Forget about “girlfriends”, how about that kind of relationships called “friendship with benefits?” Can’t you get those going without it being stressful the way you describe?

Life is stressful period! All the way through and it never lets up til the end.

Also there is a down side to everything my friend! Even dream lifestyles such as in the above case, every man’s dream, often have massive downsides.

I suppose FWB’s stuff can work out pretty well, but it just that I haven’t really explored it too much.

The only problem with those is one of the parties, say Party A (often the man!), often starts to fall in love with Party B (often the woman!), and then Party B (woman) either ends the FWB thing or completely flips out and has something like a panic attack. Looking around, I have noticed that FWB’s seem to turn into love affairs on the part of at least one of the parties after a bit. It’s often the man who falls in love with the woman, and the woman who only wants sex! How how is that for a turnaround of stereotypes?

Another problem is Party A (often the woman) starts to fall in love with Party B (often the man), but doesn’t exactly come out and say it explicitly, and is quite duplicitous about it. Party B (man) notices Party A (woman)  falling in love and points it out to Party A (woman). Party B (man) is often starting to fall for Party A (woman) anyways, but he might be holding back cautiously to see if things will be reciprocated. In this case, Party A (woman) angrily denies that they are falling in love even though they are, freaks out in something like a panic attack and angrily ends the relationship. For some reason, it is often the woman who is in denial about being in love.

The women in the two examples above are often modern young women. These women often have intimacy issues, and it is common to hear them say that they have never been in love. They often also cannot reach orgasm during sex, even though they can easily reach it with masturbation.
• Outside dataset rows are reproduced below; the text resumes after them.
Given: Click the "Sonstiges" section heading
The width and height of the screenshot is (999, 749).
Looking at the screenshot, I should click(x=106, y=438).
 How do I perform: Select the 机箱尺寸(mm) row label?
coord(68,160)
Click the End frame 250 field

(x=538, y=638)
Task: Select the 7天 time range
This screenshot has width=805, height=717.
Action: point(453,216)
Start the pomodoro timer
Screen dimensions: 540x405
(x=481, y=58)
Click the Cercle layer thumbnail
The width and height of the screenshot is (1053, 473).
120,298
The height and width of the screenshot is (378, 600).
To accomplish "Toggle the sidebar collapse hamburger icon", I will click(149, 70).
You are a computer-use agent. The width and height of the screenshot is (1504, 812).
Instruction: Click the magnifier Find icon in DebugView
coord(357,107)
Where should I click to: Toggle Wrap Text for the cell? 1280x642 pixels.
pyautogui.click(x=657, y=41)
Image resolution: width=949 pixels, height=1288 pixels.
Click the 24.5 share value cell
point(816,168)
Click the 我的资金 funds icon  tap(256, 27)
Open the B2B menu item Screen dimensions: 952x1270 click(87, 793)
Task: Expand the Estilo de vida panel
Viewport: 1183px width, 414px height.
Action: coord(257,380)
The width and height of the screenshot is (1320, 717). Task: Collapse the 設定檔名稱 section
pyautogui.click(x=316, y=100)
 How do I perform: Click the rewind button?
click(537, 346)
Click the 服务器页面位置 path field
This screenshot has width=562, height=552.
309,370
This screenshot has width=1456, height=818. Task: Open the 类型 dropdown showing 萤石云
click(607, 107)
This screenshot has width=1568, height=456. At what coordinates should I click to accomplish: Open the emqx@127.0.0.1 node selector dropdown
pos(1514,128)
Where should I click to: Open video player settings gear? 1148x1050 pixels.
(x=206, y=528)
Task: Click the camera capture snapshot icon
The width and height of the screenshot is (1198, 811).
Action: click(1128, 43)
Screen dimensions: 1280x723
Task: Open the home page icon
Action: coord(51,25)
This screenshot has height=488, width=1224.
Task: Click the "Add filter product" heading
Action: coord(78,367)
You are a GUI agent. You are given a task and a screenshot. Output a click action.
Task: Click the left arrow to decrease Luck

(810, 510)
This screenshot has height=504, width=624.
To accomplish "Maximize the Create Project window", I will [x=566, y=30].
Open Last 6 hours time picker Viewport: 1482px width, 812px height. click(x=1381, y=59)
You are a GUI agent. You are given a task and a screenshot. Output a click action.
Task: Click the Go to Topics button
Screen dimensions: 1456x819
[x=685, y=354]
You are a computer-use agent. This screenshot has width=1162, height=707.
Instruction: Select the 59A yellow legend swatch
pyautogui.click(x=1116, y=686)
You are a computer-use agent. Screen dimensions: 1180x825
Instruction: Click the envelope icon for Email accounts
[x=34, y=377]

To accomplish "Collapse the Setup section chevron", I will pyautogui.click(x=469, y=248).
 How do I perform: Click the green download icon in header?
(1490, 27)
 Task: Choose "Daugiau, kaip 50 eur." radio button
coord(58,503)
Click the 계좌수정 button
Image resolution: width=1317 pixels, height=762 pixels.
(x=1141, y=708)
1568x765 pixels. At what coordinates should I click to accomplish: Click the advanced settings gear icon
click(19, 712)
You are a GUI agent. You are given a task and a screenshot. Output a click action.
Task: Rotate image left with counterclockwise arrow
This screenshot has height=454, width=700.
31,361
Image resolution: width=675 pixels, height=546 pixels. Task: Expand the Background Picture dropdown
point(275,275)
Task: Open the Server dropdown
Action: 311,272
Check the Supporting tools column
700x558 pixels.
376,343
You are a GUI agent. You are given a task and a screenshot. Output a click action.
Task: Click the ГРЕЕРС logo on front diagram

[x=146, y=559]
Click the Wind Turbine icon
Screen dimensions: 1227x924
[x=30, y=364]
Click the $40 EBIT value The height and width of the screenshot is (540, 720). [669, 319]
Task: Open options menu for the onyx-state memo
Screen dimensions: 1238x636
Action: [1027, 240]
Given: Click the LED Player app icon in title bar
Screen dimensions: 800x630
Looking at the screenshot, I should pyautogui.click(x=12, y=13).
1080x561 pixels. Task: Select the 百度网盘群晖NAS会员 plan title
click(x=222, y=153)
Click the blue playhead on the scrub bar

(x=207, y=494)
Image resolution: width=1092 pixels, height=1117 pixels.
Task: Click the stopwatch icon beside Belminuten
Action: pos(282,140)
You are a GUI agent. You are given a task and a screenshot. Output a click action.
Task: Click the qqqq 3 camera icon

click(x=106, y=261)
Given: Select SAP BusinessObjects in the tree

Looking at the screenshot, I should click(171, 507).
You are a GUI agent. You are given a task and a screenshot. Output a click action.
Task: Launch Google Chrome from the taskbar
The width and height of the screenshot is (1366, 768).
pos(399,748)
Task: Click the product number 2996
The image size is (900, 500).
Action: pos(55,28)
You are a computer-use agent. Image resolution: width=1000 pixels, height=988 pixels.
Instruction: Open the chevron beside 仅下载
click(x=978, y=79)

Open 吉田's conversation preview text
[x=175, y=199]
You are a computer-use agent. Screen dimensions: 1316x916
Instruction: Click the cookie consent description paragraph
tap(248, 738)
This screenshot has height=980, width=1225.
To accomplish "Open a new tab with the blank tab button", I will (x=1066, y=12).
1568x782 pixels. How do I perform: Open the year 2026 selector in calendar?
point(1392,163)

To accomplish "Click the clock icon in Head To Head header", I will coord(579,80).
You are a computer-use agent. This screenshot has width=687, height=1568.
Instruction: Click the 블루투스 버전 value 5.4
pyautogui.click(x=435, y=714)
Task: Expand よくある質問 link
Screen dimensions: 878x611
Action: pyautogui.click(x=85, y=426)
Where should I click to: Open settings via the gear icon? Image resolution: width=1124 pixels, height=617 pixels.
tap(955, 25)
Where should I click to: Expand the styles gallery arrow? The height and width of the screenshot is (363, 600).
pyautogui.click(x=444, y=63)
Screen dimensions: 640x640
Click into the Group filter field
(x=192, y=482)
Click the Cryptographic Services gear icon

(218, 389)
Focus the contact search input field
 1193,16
Both examples seem to imply an intimacy fear or issue with intimacy. They have fallen into a FWB lifestyle of somewhat uncomfortable and slightly awkward loveless sex, and there are ups and downs to that. One of the downs is a near-phobia of commitment that results in a life without love but with plenty of sex along with a lot of orgasm-less sex compensated for by orgasm-rich masturbation sessions of which the latter mainly serve to painfully accentuate the former. I have read a number of articles about young women nowadays who display these characteristics. I suppose it is some societal trend.

4 Comments

Filed under Gender Studies, Heterosexuality, Man World, Psychology, Romantic Relationships, Sex

4 responses to “Game/PUA: A Few Words on Friends with Benefits or FWB’s

  1. EPGAH

    Ouch, another negative Sign of the Times I never even thought of!
    Like you said in another thread, even a dream lifestyle has its price?

  2. Tulio

    I don’t think it’s possible for two people to repeatedly have sex with one another without one of them catching some feelings for the other.

    • Tulio

      After all, sex is the most intimate act you can have with another person. Our brains are wired to bond in that way.

      • EPGAH

        ORDINARILY, that would be true, but Robert’s second-to-last paragraph pointed out, now that sex is treated almost as casually as a videogame, it’s having side-effects with brain-wiring, even shorting out the orgasm feature.

        What do you expect when you treat “the most intimate act” as casually as a damn handshake?